De acordo com informações disponíveis, a ocorrência de hoje foi resolvida num período mais curto, embora tenha afetado serviços como o LinkedIn, onde se observaram mensagens de erro que indicavam indisponibilidade temporária. Outros sistemas que tinham sido impactados no incidente de novembro não sofreram perturbações desta vez, o que aponta para eventuais alterações na arquitetura tecnológica dessas plataformas ou para uma origem distinta do problema.
No episódio registado em novembro, a empresa tinha esclarecido que a falha não resultou de qualquer ataque informático. O incidente derivou de um erro técnico associado ao sistema de gestão de bots, uma ferramenta utilizada para mitigar riscos como ataques distribuídos de negação de serviço. Uma alteração nas permissões de um sistema de dados levou à criação inadvertida de entradas duplicadas numa base de dados. O crescimento inesperado de um ficheiro acabou por exceder os limites suportados pelo software e propagou o problema através da rede, provocando indisponibilidade de vários serviços.
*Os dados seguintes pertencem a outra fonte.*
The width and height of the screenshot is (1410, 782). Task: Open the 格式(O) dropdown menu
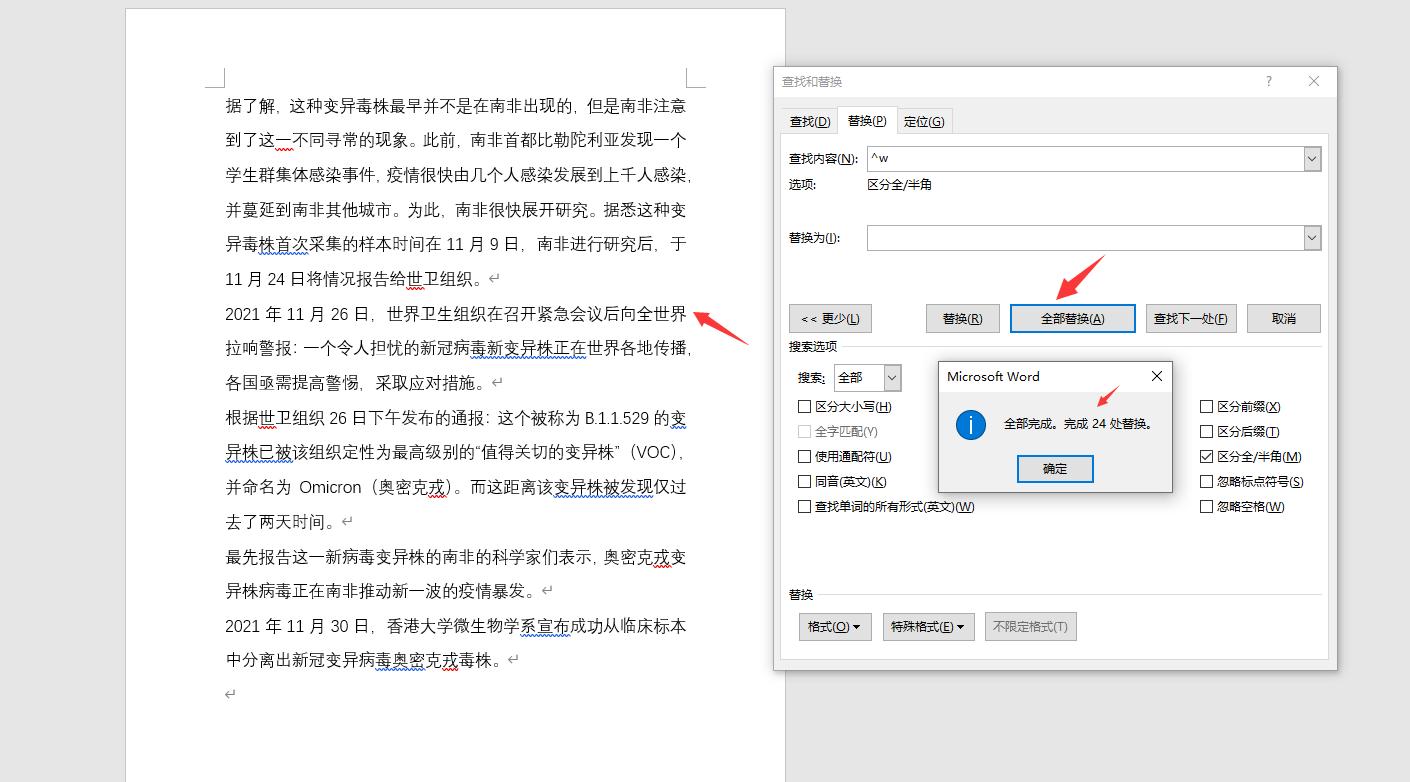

No caso desta manhã, a Cloudflare refere que as dificuldades estiveram relacionadas com o Dashboard e com APIs associadas, segundo a página de estado da empresa. Embora menos prolongado, o incidente adiciona mais um episódio à sucessão de eventos que tem vindo a afetar a disponibilidade dos serviços baseados nesta infraestrutura.
Repercussões para o mercado e para a regulação
A repetição de falhas com impacto transversal está a reforçar o escrutínio sobre a concentração de recursos essenciais da Internet. A dependência de um número restrito de operadores nas camadas de cloud e edge está a ser encarada como um risco estrutural que requer atenção tanto do mercado como dos reguladores.
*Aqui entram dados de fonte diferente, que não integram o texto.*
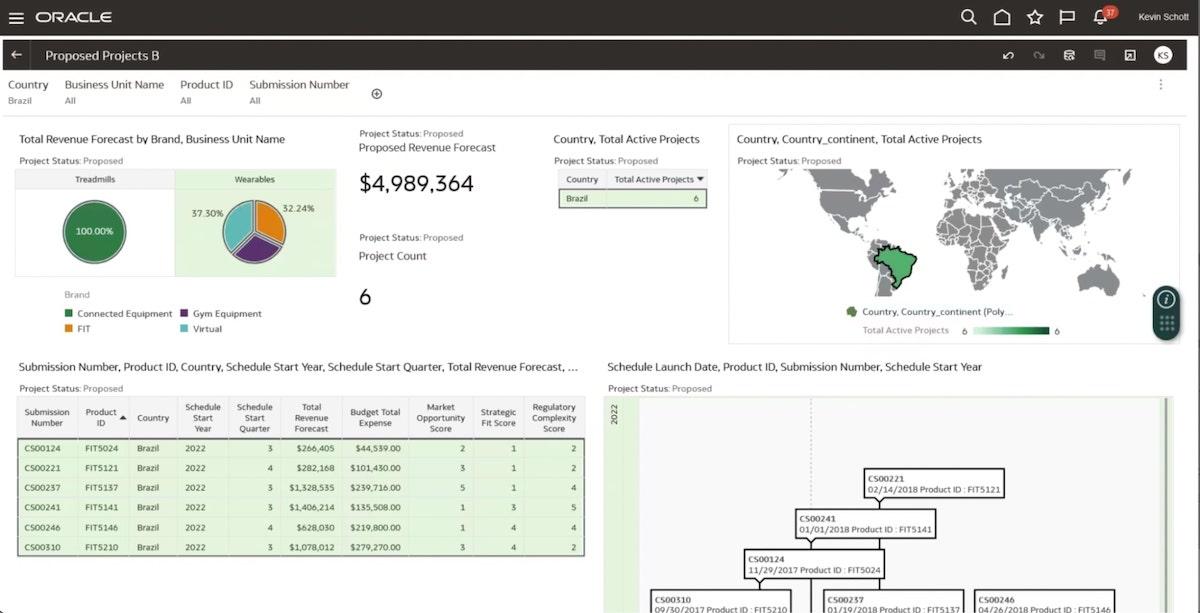Click the undo arrow icon
Screen dimensions: 1200x613
coord(1008,56)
A sequência de ocorrências deverá intensificar a avaliação regulatória ao abrigo de quadros como o DORA, o NIS2 ou outras iniciativas destinadas a reforçar a resiliência operacional. Para empresas e entidades públicas, o tema volta a colocar em evidência a necessidade de ponderar o equilíbrio entre conveniência e maior controlo na gestão das infraestruturas tecnológicas que suportam operações críticas.